▶ Prompt
Reproduce every one of the items below word for word, line by line.

▶ Entries provided
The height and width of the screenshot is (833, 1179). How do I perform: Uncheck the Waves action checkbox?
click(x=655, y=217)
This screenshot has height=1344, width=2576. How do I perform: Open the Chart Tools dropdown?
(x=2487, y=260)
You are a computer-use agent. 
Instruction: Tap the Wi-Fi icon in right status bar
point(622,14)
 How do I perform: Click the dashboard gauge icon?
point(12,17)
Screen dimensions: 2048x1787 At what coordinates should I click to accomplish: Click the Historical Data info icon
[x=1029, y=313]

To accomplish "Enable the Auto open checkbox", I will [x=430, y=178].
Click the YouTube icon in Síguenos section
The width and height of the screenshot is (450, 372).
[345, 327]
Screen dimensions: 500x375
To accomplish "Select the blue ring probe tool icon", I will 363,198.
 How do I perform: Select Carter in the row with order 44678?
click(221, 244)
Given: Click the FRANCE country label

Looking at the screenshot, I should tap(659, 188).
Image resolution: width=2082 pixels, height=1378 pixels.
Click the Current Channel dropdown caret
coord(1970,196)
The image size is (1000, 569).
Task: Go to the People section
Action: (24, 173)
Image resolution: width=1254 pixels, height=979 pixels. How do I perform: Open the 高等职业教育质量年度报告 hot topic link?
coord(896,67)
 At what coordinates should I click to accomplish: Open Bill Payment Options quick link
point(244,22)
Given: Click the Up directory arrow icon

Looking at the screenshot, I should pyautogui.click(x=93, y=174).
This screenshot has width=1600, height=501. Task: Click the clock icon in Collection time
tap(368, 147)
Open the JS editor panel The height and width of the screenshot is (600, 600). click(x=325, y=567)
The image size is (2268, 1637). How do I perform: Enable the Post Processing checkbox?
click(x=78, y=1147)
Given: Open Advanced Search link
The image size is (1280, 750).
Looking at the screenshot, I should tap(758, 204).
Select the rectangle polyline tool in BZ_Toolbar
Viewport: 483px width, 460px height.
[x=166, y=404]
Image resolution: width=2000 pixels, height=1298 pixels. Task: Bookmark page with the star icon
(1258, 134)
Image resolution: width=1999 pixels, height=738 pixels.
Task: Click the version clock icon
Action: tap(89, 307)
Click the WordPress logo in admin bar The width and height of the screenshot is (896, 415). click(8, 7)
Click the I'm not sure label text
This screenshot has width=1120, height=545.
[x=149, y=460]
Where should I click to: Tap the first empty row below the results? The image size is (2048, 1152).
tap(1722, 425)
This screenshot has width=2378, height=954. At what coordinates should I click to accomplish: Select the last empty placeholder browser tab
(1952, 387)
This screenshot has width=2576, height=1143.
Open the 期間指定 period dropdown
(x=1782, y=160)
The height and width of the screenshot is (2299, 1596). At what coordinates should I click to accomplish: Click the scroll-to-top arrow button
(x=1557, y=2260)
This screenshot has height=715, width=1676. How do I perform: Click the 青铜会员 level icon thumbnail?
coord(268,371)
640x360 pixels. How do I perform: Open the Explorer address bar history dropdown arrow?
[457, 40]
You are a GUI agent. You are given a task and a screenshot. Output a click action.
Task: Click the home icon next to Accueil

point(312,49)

▶ Reply to the exercise
The height and width of the screenshot is (833, 1179). How do I perform: Uncheck the Waves action checkbox?
click(x=655, y=217)
This screenshot has height=1344, width=2576. How do I perform: Open the Chart Tools dropdown?
(x=2487, y=260)
You are a computer-use agent. 
Instruction: Tap the Wi-Fi icon in right status bar
point(622,14)
 How do I perform: Click the dashboard gauge icon?
point(12,17)
Screen dimensions: 2048x1787 At what coordinates should I click to accomplish: Click the Historical Data info icon
[x=1029, y=313]

To accomplish "Enable the Auto open checkbox", I will [x=430, y=178].
Click the YouTube icon in Síguenos section
The width and height of the screenshot is (450, 372).
[345, 327]
Screen dimensions: 500x375
To accomplish "Select the blue ring probe tool icon", I will 363,198.
 How do I perform: Select Carter in the row with order 44678?
click(221, 244)
Given: Click the FRANCE country label

Looking at the screenshot, I should tap(659, 188).
Image resolution: width=2082 pixels, height=1378 pixels.
Click the Current Channel dropdown caret
coord(1970,196)
The image size is (1000, 569).
Task: Go to the People section
Action: (24, 173)
Image resolution: width=1254 pixels, height=979 pixels. How do I perform: Open the 高等职业教育质量年度报告 hot topic link?
coord(896,67)
 At what coordinates should I click to accomplish: Open Bill Payment Options quick link
point(244,22)
Given: Click the Up directory arrow icon

Looking at the screenshot, I should pyautogui.click(x=93, y=174).
This screenshot has width=1600, height=501. Task: Click the clock icon in Collection time
tap(368, 147)
Open the JS editor panel The height and width of the screenshot is (600, 600). click(x=325, y=567)
The image size is (2268, 1637). How do I perform: Enable the Post Processing checkbox?
click(x=78, y=1147)
Given: Open Advanced Search link
The image size is (1280, 750).
Looking at the screenshot, I should tap(758, 204).
Select the rectangle polyline tool in BZ_Toolbar
Viewport: 483px width, 460px height.
[x=166, y=404]
Image resolution: width=2000 pixels, height=1298 pixels. Task: Bookmark page with the star icon
(1258, 134)
Image resolution: width=1999 pixels, height=738 pixels.
Task: Click the version clock icon
Action: tap(89, 307)
Click the WordPress logo in admin bar The width and height of the screenshot is (896, 415). click(8, 7)
Click the I'm not sure label text
This screenshot has width=1120, height=545.
[x=149, y=460]
Where should I click to: Tap the first empty row below the results? The image size is (2048, 1152).
tap(1722, 425)
This screenshot has width=2378, height=954. At what coordinates should I click to accomplish: Select the last empty placeholder browser tab
(1952, 387)
This screenshot has width=2576, height=1143.
Open the 期間指定 period dropdown
(x=1782, y=160)
The height and width of the screenshot is (2299, 1596). At what coordinates should I click to accomplish: Click the scroll-to-top arrow button
(x=1557, y=2260)
This screenshot has height=715, width=1676. How do I perform: Click the 青铜会员 level icon thumbnail?
coord(268,371)
640x360 pixels. How do I perform: Open the Explorer address bar history dropdown arrow?
[457, 40]
You are a GUI agent. You are given a task and a screenshot. Output a click action.
Task: Click the home icon next to Accueil

point(312,49)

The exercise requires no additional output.